Glad it was helpful.

Yes I ran a loop that ran this function 10,000 times then just took the numbers generated and put them into Excel to generate the graph. You could generate the graph with a PHP library if you wanted.

Hi Nate,

I think there is a serious flaw in your formula. Either that or I’ve screwed up really badly. I tried using the function but I kept getting skewed results. I tried it for min = 5, max = 15, sd = 3.5. I kept getting the values skewed as if 9.5 was the high point, not 10. It also seemed to be “cut” from the right.

Here are the results of a sample run with 500 000 generated numbers, split in buckets of 0.5 (5.0-5.5, 5.5-6.0, 6.0-6.5, etc.):

1368

2949

6069

11089

18161

27440

37074

45403

49994

49897

45445

36969

27585

18321

11070

6116

2986

1332

514

218

You don’t even need a graph to see the problem.

After modifying those two rows like so:

$half = ($max – $min) / 2;

$middle = $min + $half;

I was able to produce numbers in a good distribution:

238

666

1814

4307

8888

16415

26487

38290

48544

54627

54577

48427

37939

26517

16594

8787

4107

1837

688

251

I failed to understand why those two rows that calculate the half and the middle are the way you made them but fixing them like I describe seems to have fixed my problem. Please, let me know if I missed something important they are supposed to do in the way you’ve written them.

Best,

Georgi

Yeah it believe it has to do with whether you have an even or odd number of possible results. For example in your case 5 to 15 = 11 possible results, 1 to 100 = 100 possible results.
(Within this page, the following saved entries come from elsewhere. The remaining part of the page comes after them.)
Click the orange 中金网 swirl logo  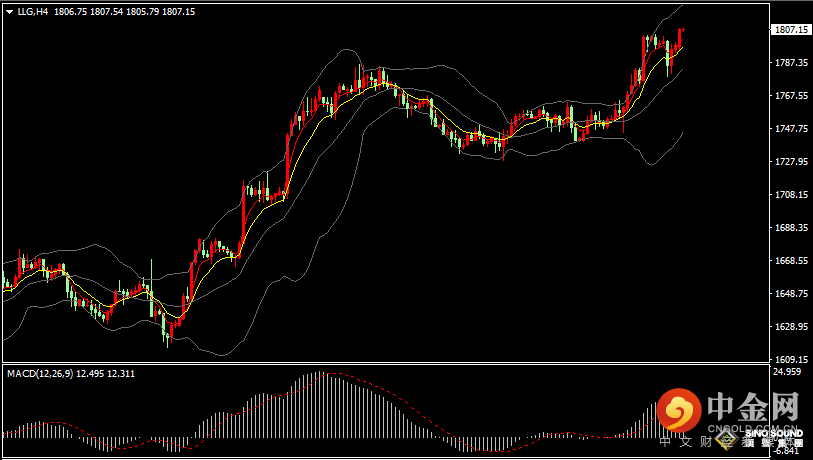coord(681,410)
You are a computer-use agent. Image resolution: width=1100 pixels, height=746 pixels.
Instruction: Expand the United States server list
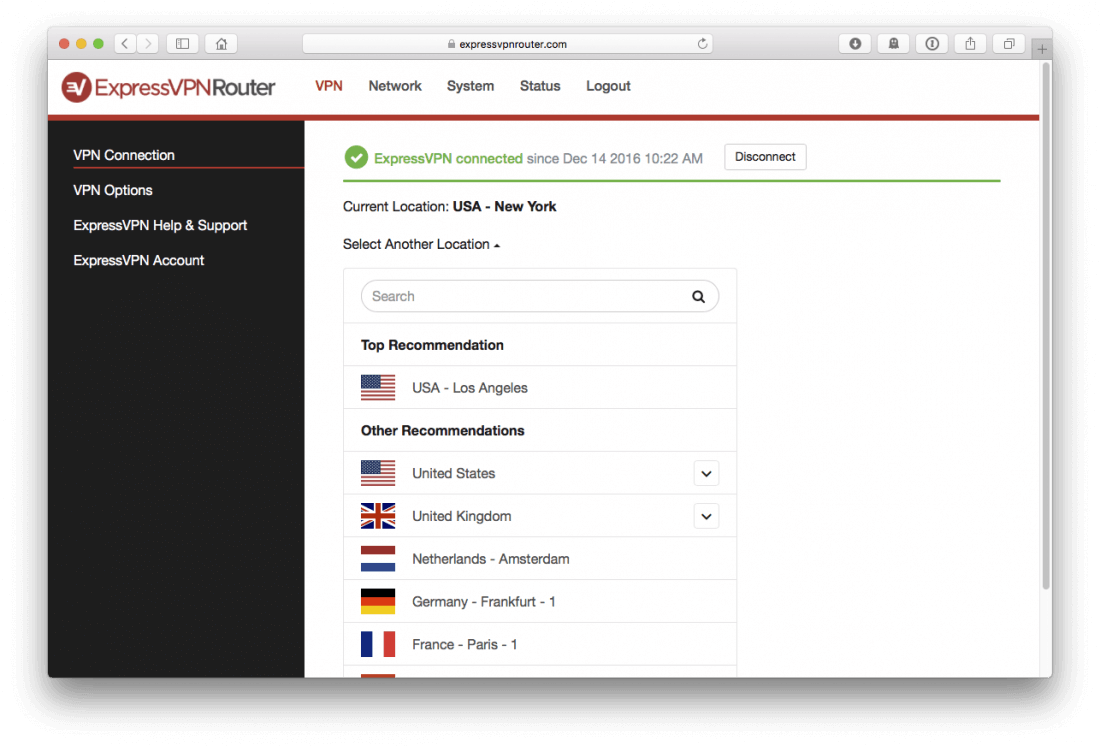coord(706,474)
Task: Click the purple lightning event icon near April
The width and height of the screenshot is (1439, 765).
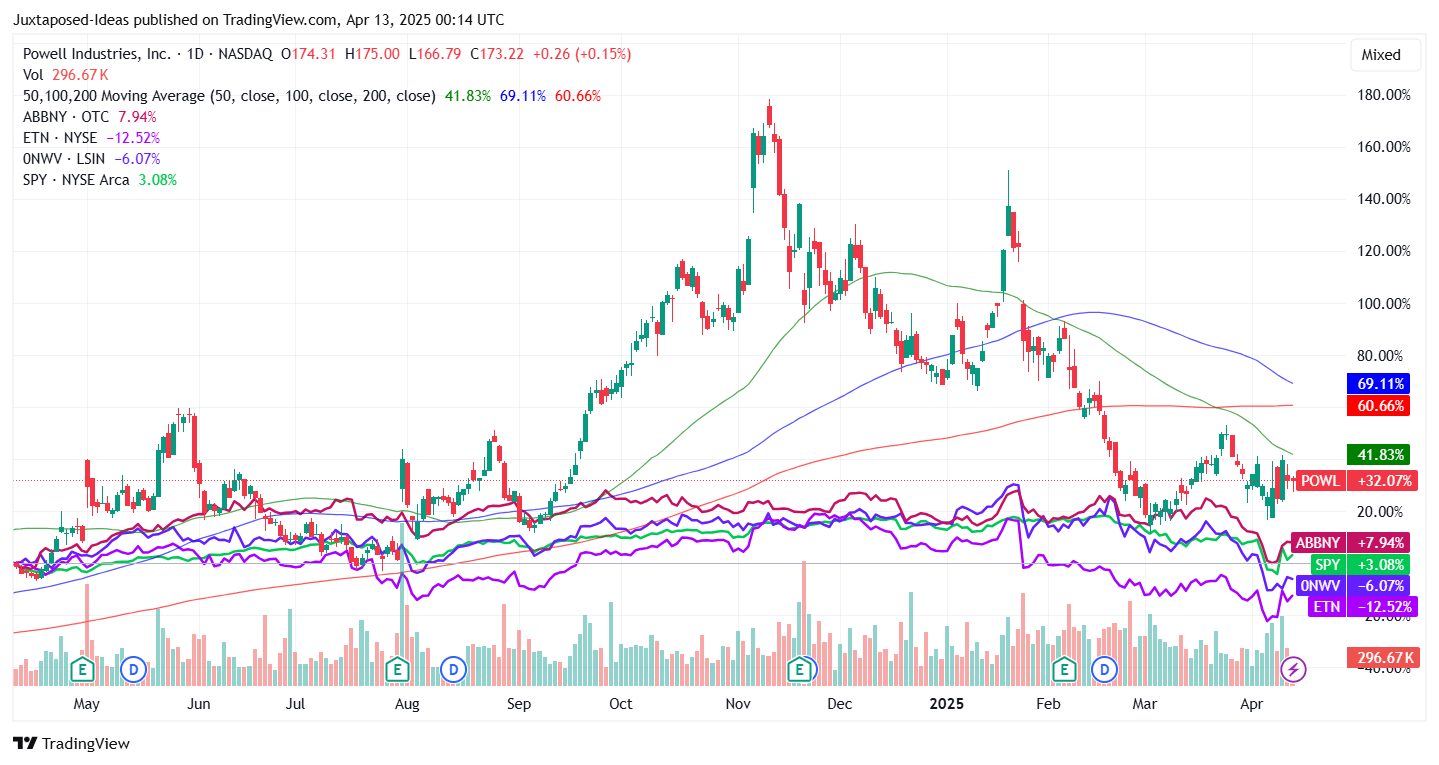Action: point(1294,670)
I’ll update the function so that it checks for that. Thanks for the feedback.

I’m glad I helped, but I’m not sure I get your reasoning for even and odd numbers.

$half = ($max – $min + 1) / 2;

$middle = $min + $half – 1;

With values of 1 and 100 it would produce $half = 50 when it should be 49.5 (100 = 1 + 49.5 + 49.5) and $middle = 49.5 when it should be 50.5.
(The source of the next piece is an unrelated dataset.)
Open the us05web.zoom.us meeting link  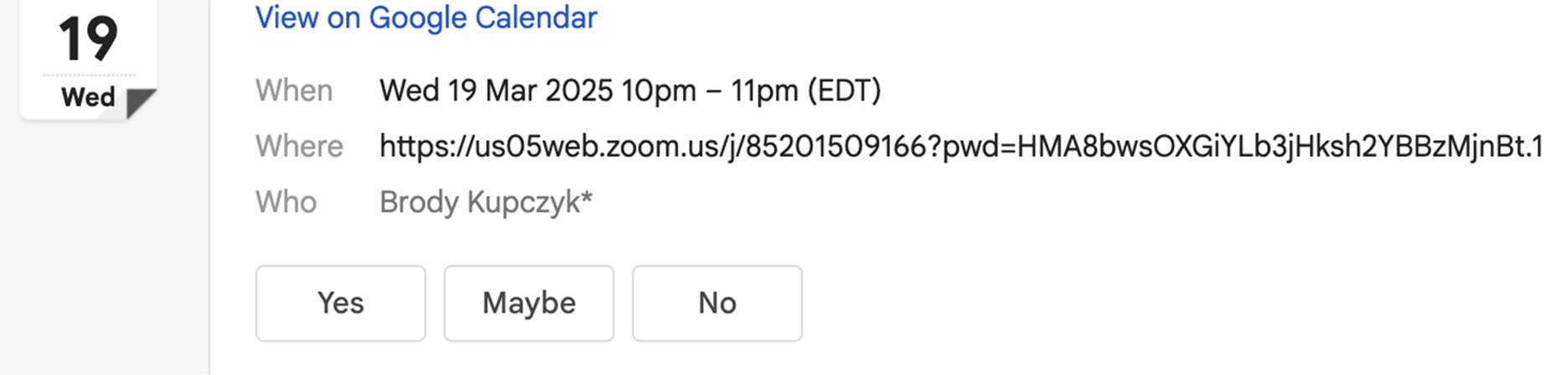pyautogui.click(x=961, y=147)
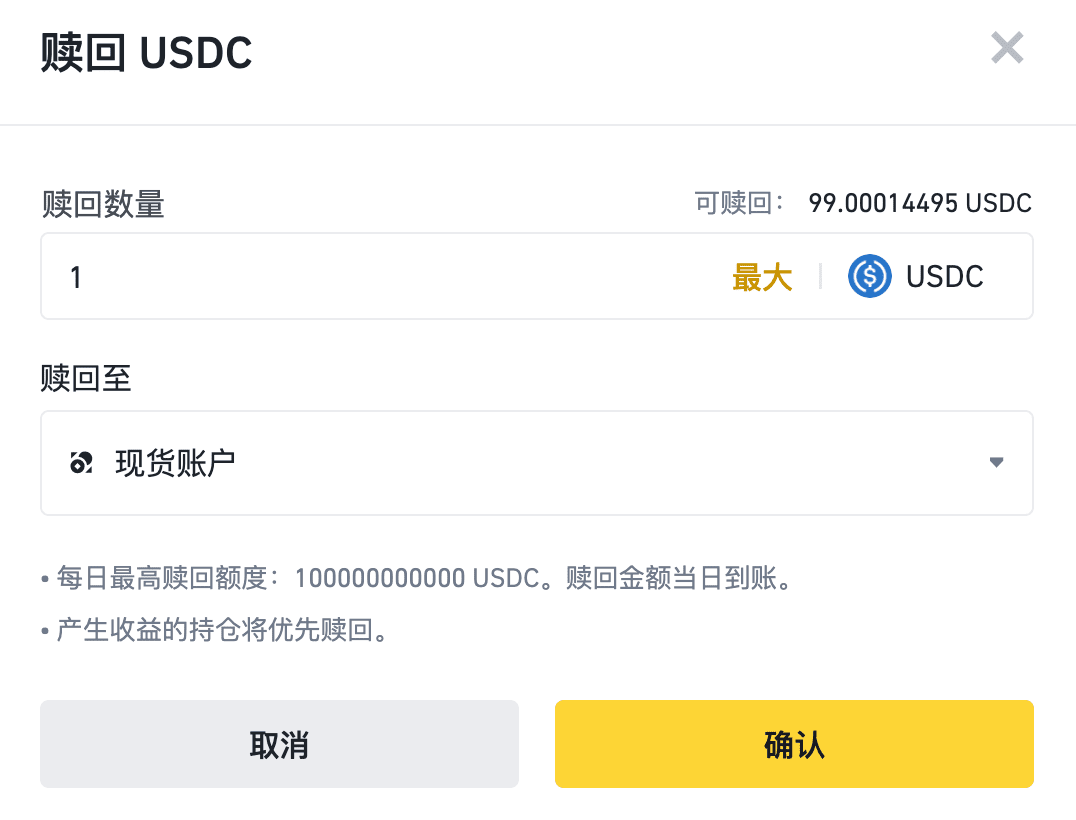
Task: Click the 产生收益的持仓将优先赎回 note line
Action: pos(214,631)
Nope that wasn’t it either I just updated again. I just used the mean and round() (instead of intval) now and it is working great.
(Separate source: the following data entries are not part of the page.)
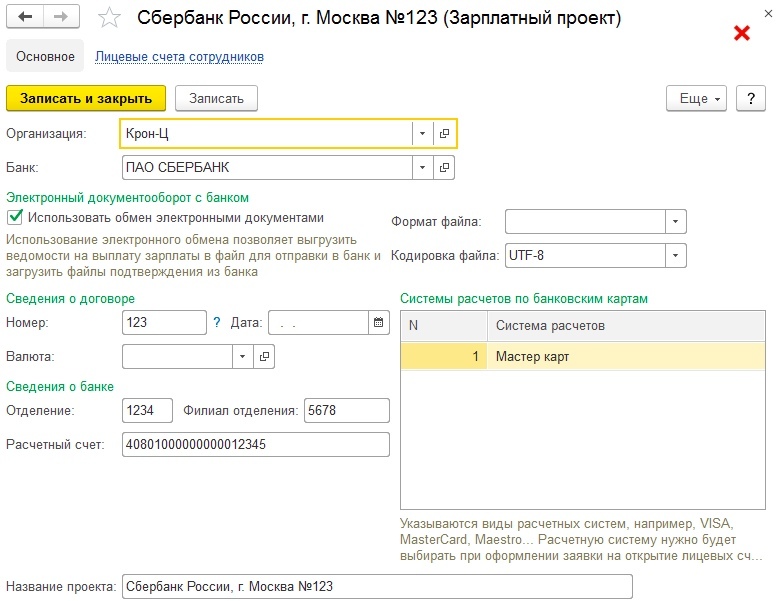The width and height of the screenshot is (780, 601).
Task: Add form to favorites with star icon
Action: tap(111, 19)
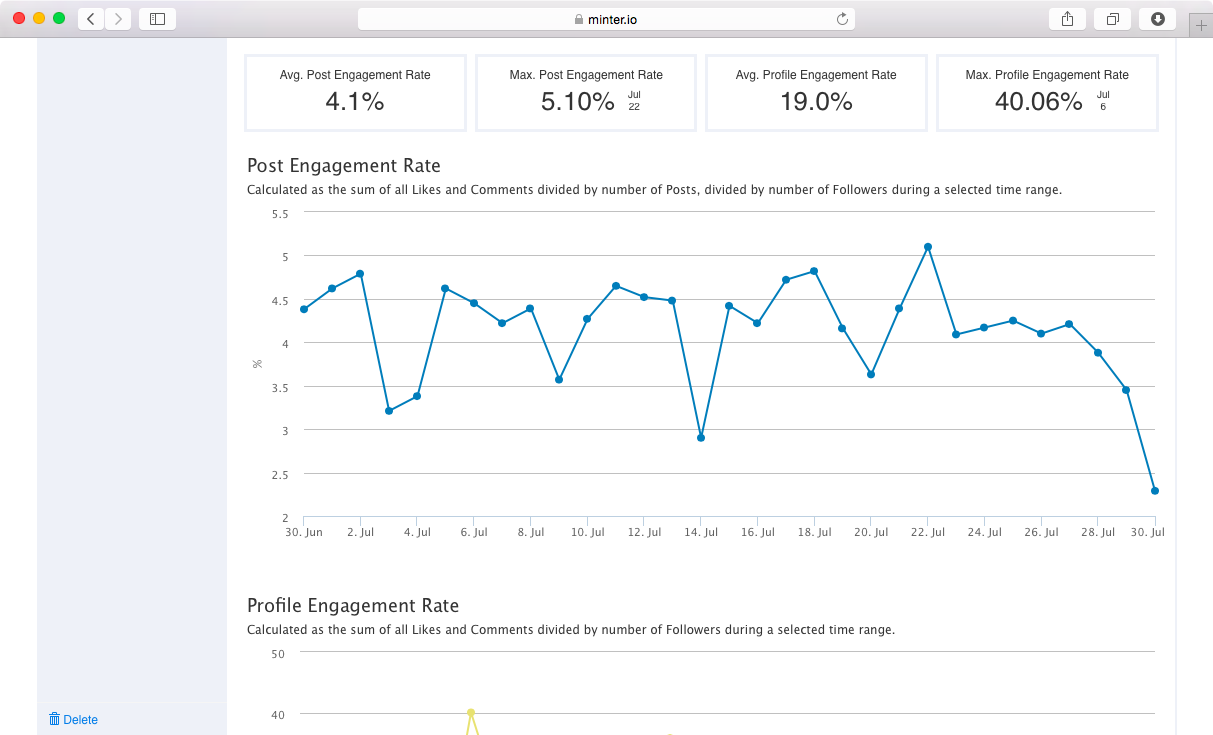This screenshot has width=1213, height=735.
Task: Click the Avg. Post Engagement Rate card
Action: click(x=355, y=92)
I also just added a new input variable for the step so you can send in $step = .5 and it will give you back the numbers rounded off to the closest .5 value (defaults to $step = 1).

I did a trial run of the function with 0.5 for $step and it generated only integers.

I think this line does nothing:

$random_number = round($random_number / $step) * $step;

$random_number = 8 =>

round(8 / 0.5) * 0.5 = round (16) * 0.5 = 16 * 0.5 = 8…

It works if you are storing them in an array make sure you use quotes around the key (I had that issue the first time i tried.) I did it and got the following results:

Array

(

[5] => 170

[5.5] => 210

[6] => 303

[6.5] => 358

[7] => 492

[7.5] => 464

[8] => 607

[8.5] => 601

[9] => 695

[9.5] => 654

[10] => 821

[10.5] => 688

[11] => 759

[11.5] => 617

[12] => 588

[12.5] => 447

[13] => 480

[13.5] => 328

[14] => 304

[14.5] => 219

[15] => 195

)

Before this line:

$random_number = round($random_number / $step) * $step;

$random_number is a float so it would look something like this 8.35 (lot more decimal places though) then when you divide by .5 you would get 16.7 which would round up to 17. Then 17 * .5 = 8.5.

Well, I’ve run the function and it doesn’t generate anything different than integers.

$random_number is always an integer, since you have:

$random_number = round(($gaussian_number * $std_deviation) + $mean);

just before

$random_number = round($random_number / $step) * $step;

So I would submit that any integer divided by 0.5 (multiplied by 2) will always result in an even integer. And then dividing that integer by 2… the line is pointless unless you remove the “round” function from the previous line.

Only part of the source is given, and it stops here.